***** GIVEN RECORDS *****
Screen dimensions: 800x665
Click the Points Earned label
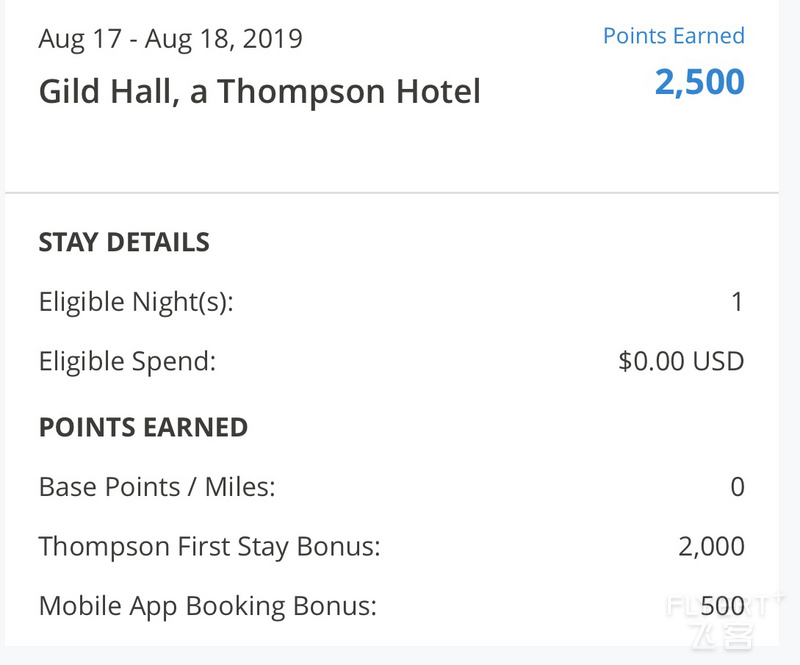[673, 36]
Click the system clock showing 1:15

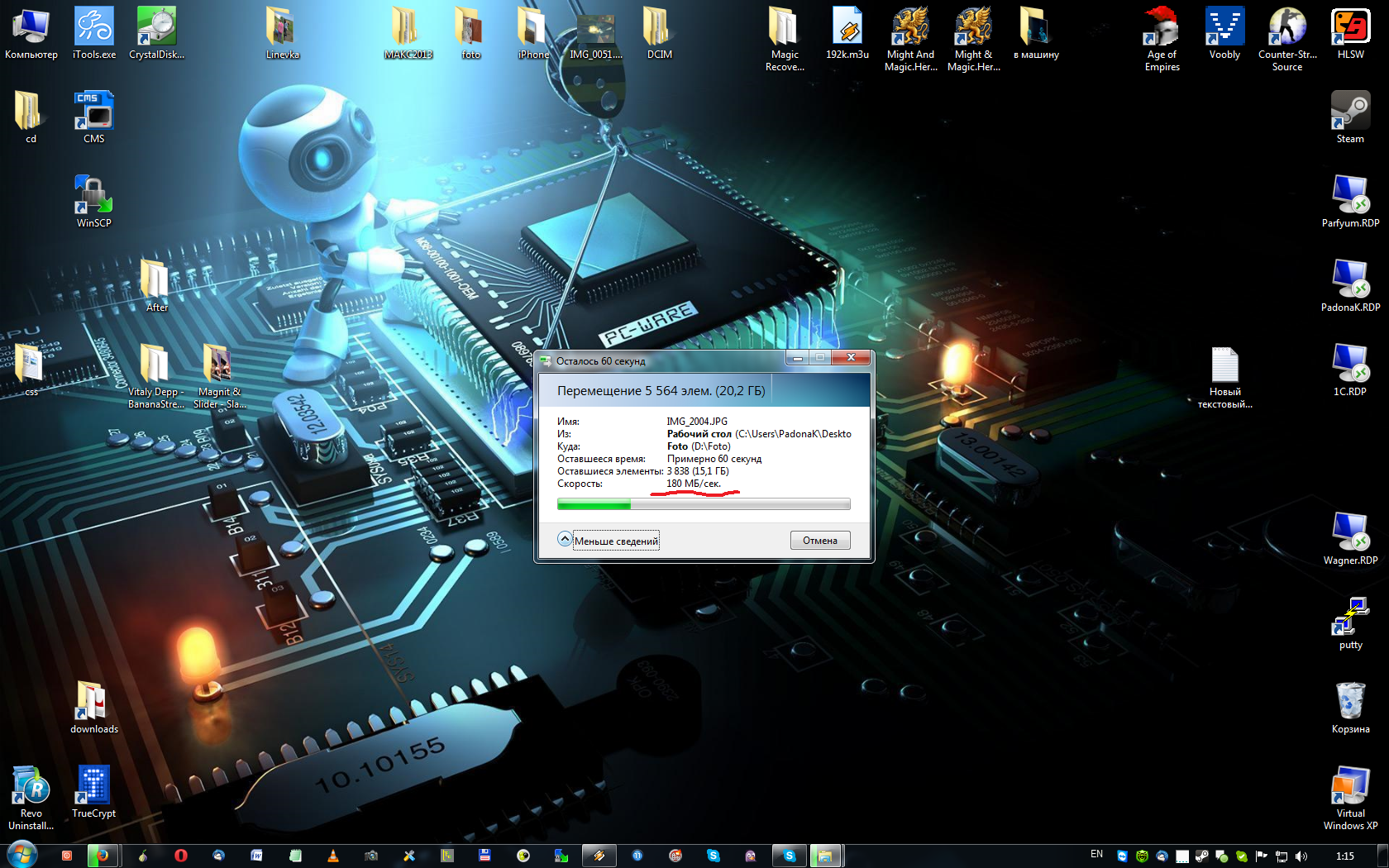tap(1344, 856)
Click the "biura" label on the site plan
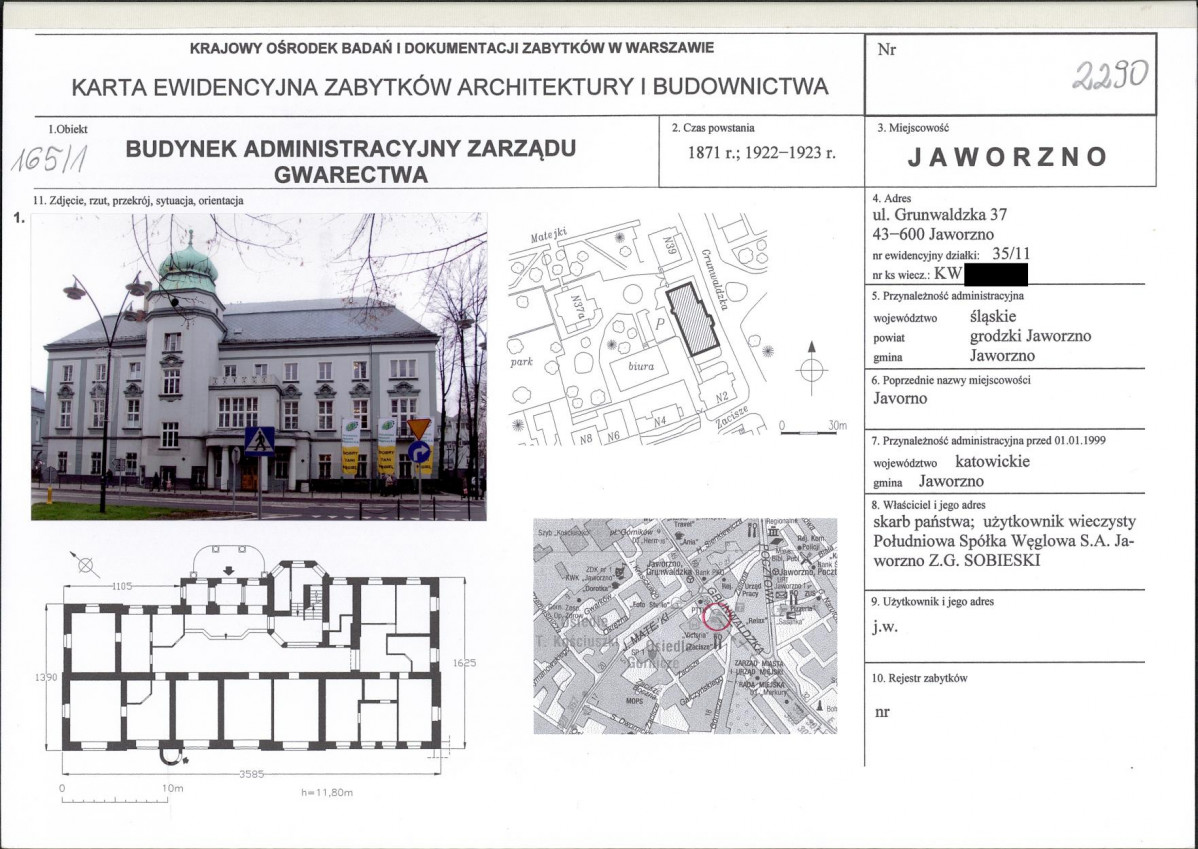Viewport: 1198px width, 849px height. (640, 367)
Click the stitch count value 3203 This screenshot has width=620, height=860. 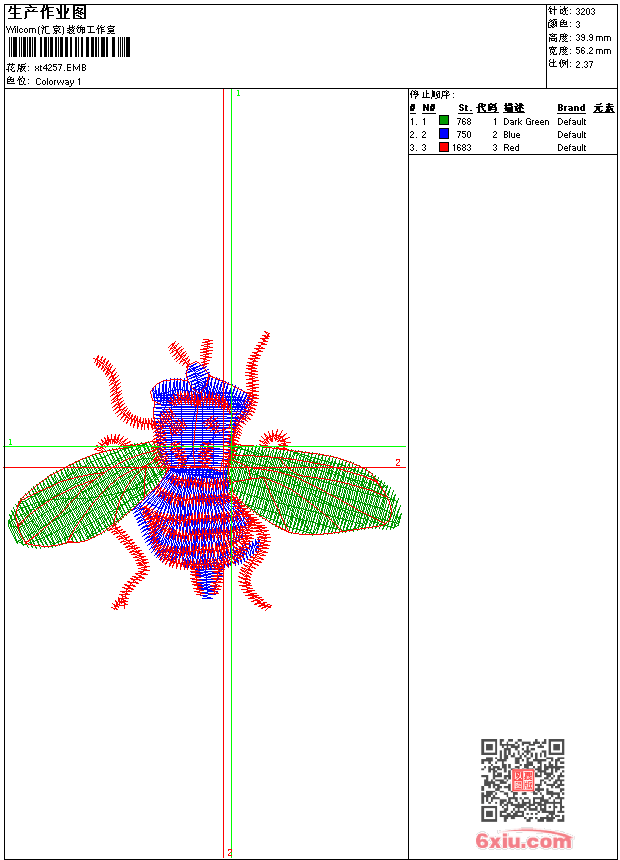pos(585,12)
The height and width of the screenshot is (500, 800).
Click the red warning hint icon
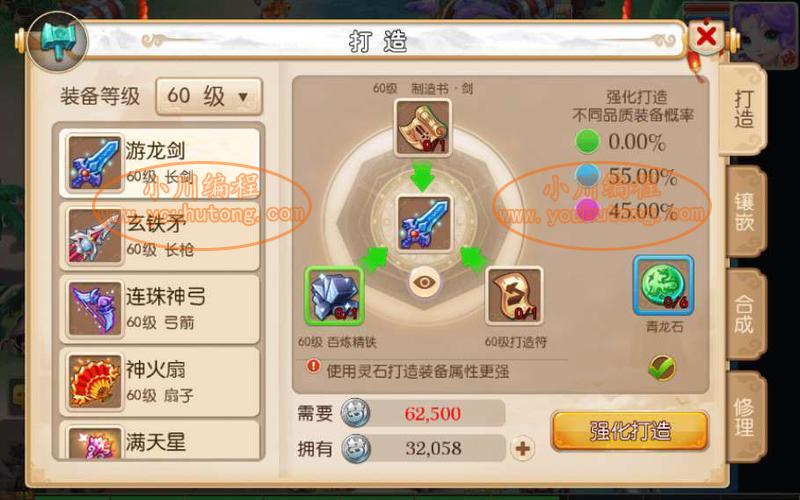tap(313, 366)
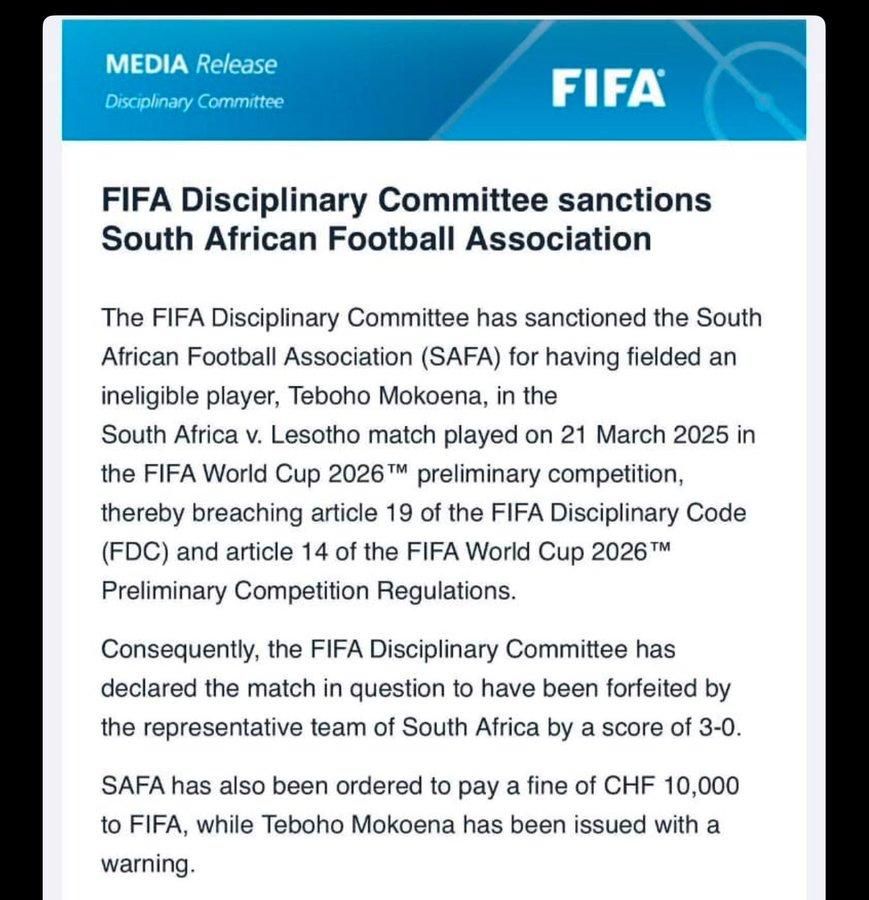869x900 pixels.
Task: Click "Preliminary Competition Regulations." text
Action: point(309,591)
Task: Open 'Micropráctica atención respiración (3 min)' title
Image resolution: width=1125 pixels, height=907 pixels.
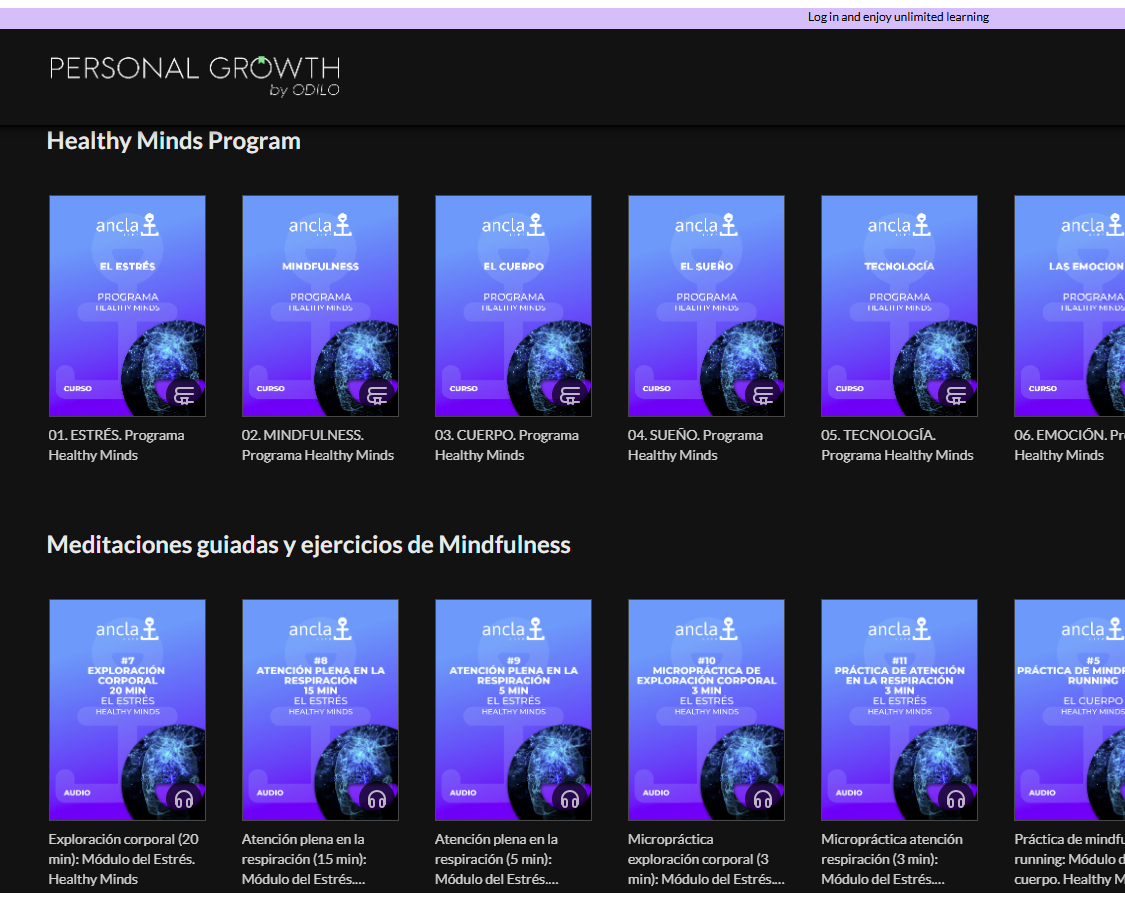Action: (x=892, y=859)
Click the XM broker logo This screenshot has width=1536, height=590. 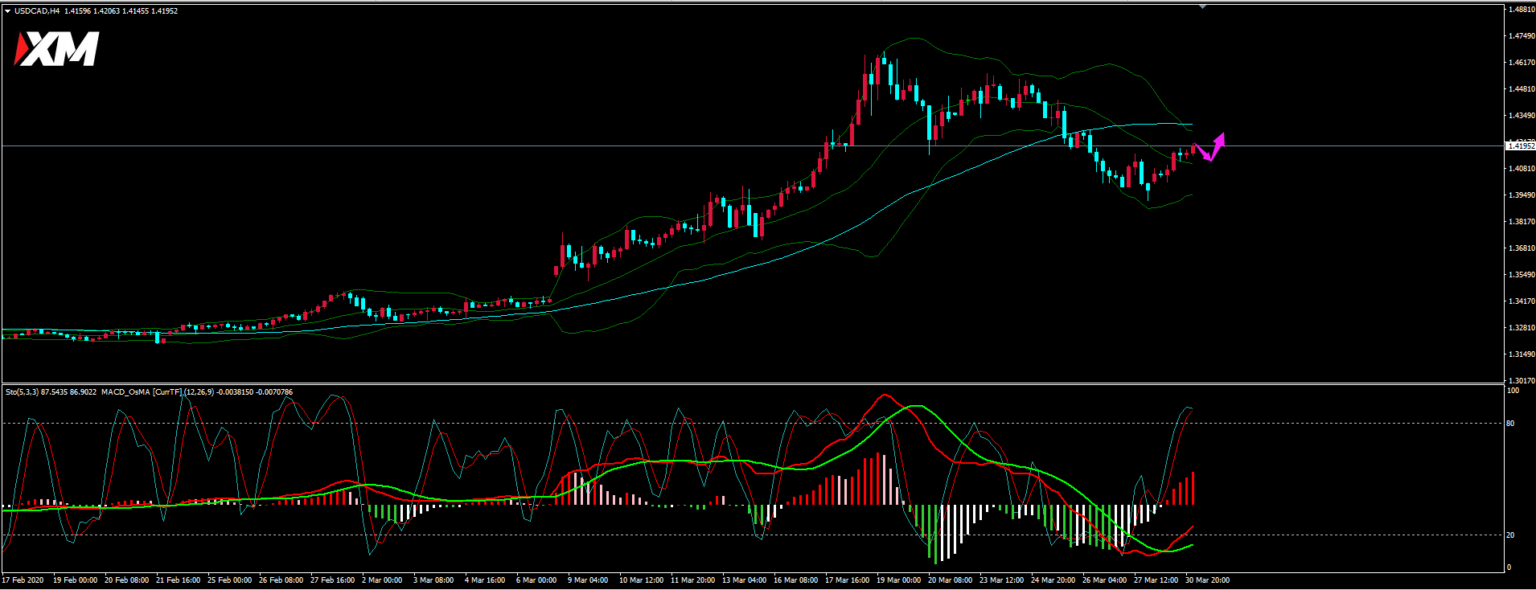(x=56, y=49)
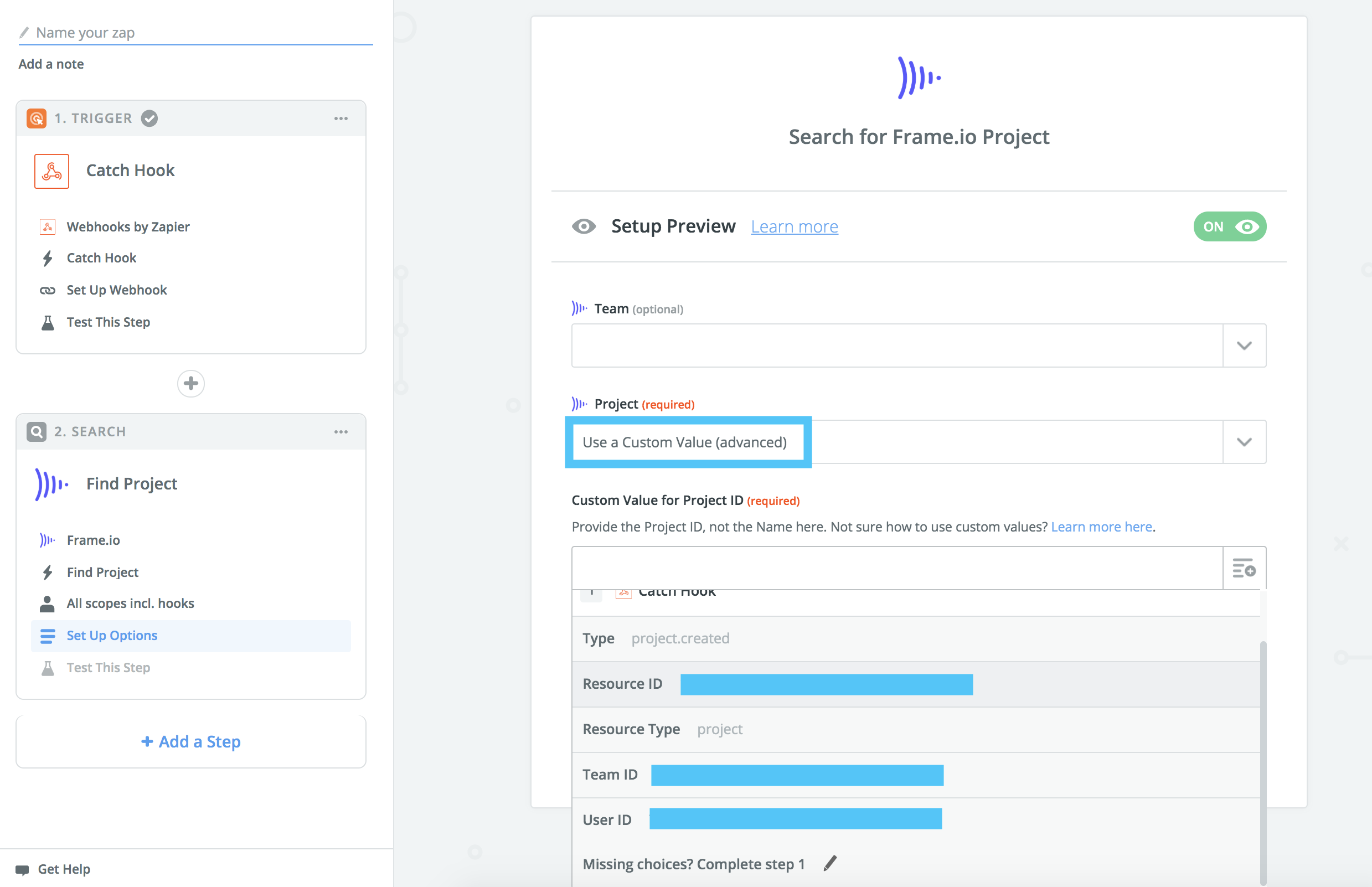
Task: Click the Webhooks by Zapier app icon
Action: [48, 226]
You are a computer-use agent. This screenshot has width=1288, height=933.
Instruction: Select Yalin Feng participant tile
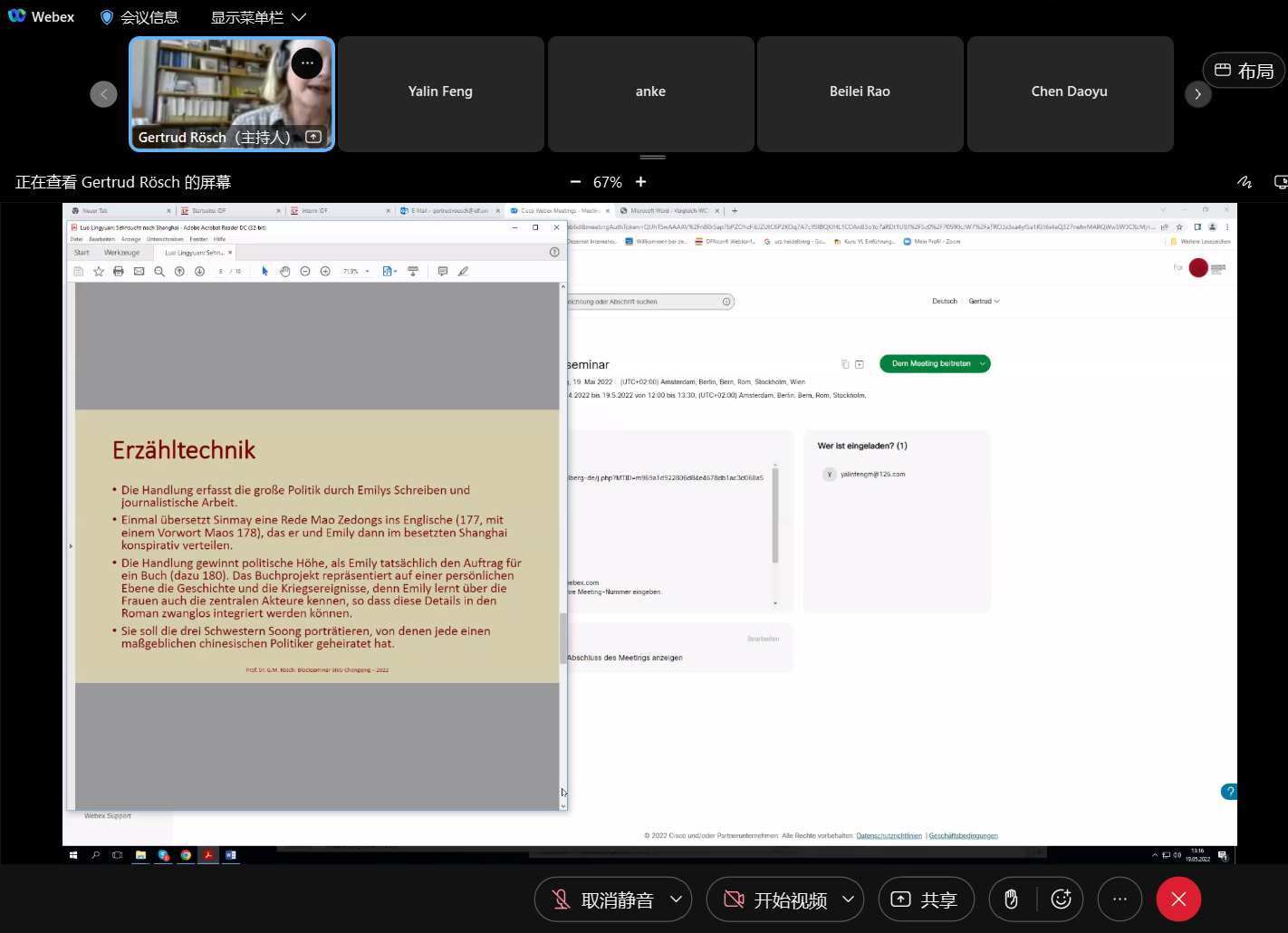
*****
* THE TASK
Please rewrite the data from the line containing "You are a computer-use" through the end, replacing "participant tile" with "video tile" and changing nothing else. Leave the pictures out of your answer.

* FULL OUTPUT
You are a computer-use agent. This screenshot has width=1288, height=933.
Instruction: Select Yalin Feng video tile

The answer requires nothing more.